In many cases, energy is one of the last categories to be brought under formal control. Many companies consider it to be a highly technical category and leave it for a long time with the maintenance or facility management professionals. There is no reason for doing this. Buying energy in an open market is much more challenging from an economic-commercial point of view than technically. I’ve never witnessed a company doing an awful job at energy procurement because its staff members failed to grasp the subtleties of MWh’s versus MW’s. But I’ve seen many companies failing at buying energy because of a lack of understanding of how commodity markets work. Therefore, introducing professional procurement management methodologies can be a blessing for a company’s energy buying practices.

However, too much management techniques can easily derail in a too formalistic approach. Entrepreneurialism, that usage of passion and strong instincts to take the right decisions, disappears and gives way to corporate bureaucracy. I recently had a discussion with the energy buyers of a client of ours, one of Europe’s largest corporations. In this company, a strong procedure for running tenders has been developed that should ensure that the company is always making the best out of the market. However, running this procedure is so demanding that the buyers prefer running bi-annual rather than annual tenders, which would give them better protection in terms of wholesale price hedging. In its worst form, the procurement division becomes a corporate bureaucracy where the instrument of running formal procedures becomes a goal in itself, rather than making the best out of the markets. The system for savings calculations, for example, can easily start to live a life of its own. One client once told us that the first thing their new CEO said in a meeting with the procurement division was: “I want you to stop reporting savings. Why? Well, if all the savings that you guys and girls reported in the last five years had materialized, we would now be paid by our suppliers”.

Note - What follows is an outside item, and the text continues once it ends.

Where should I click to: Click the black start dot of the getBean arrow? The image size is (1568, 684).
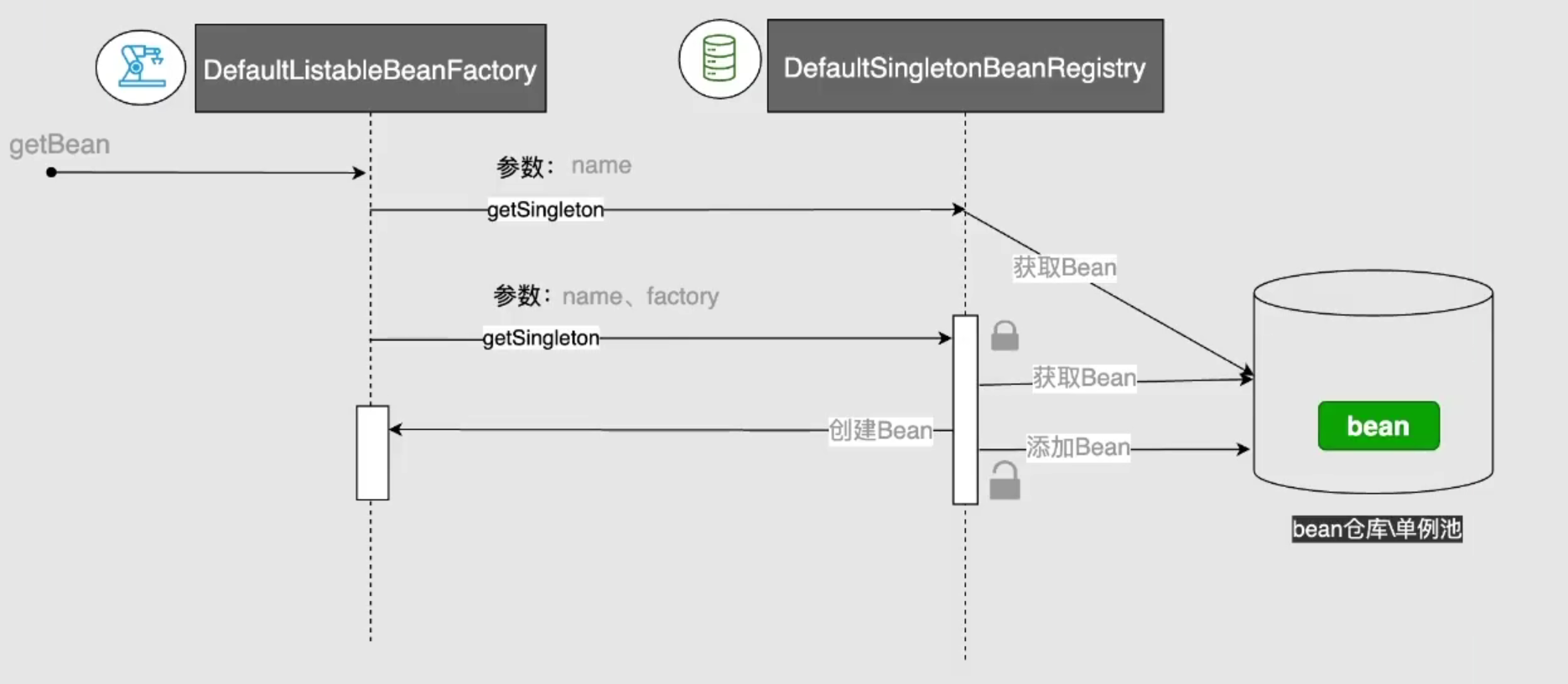52,173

It’s logic that entrepreneurs that are introducing formal management in their companies revolt against such a bureaucratic approach to procurement. Corporate excellence isn’t founded on “just following the procedures”. A good energy procurement practice will strike a good balance between the professionalism of good procedures and leaving room for talented individuals to take good decisions:

  • Good data management is an indispensable starting point for professional procurement. You can’t be successful at buying energy if your information is stuck in the heads or on the local hard disks of hard-working staff members. However, you should consider efficiency when setting it up. One client once told me that he spends about 70% of his time on internal reporting. Imagine what it would mean for his company if he could bring this down to 40% and actually double the amount of time he has for being informed about the market.
  • Giving some structure to your contract negotiations will make them more effective. However, take into account that energy companies have to produce a lot of offers. If your RFQ procedure becomes too demanding, the account managers might lose their enthusiasm for doing the deal because they have to deviate too far from their standard procedures for making offers. Also, leave some room for good old negotiation. I see many large corporations that go into the market with RFQ’s that are already asking for all the concessions that they want to get. They will get them, but at what price? Negotiating concessions is a much better methodology than writing lengthy, demanding RFQ’s.
  • As a larger corporation, you can’t have the fate of your energy spend determined by the gut feeling of your energy buyer(s). Setting up a good risk management strategy can make sure that nobody will take decisions (or not take decisions) that damage the company. However, within the framework of such a risk management strategy, you should leave room for some opportunistic decision making.

Savings reporting can be a good tool for measuring the success of your energy buyers’ entrepreneurialism when buying energy. However, it isn’t always easy in energy to determine which savings are due to an action by an individual and which are just due to changing market circumstances. But that’s a topic for a new blog article.

Mibgas and its failure to fix the Spanish gas market

On this blog and in conferences, we have repeatedly complained about Spain’s reluctance to fix its gas market. For years now, Spanish end consumers of gas are paying more than consumers in other countries. And we can’t see any good reason for that. Spain’s gas import and transportation infrastructure was drastically expanded in the booming early 2000’s, anticipating a never-ending period of growth of the economy and gas consumption. Instead of that, Spain slumped into a deep recession and in 2015, Spain’s gas consumption was 29% lower than in 2008. As a result, wherever you look in Spain’s gas system, you will find excess capacities. So why on earth doesn’t this result in lower prices?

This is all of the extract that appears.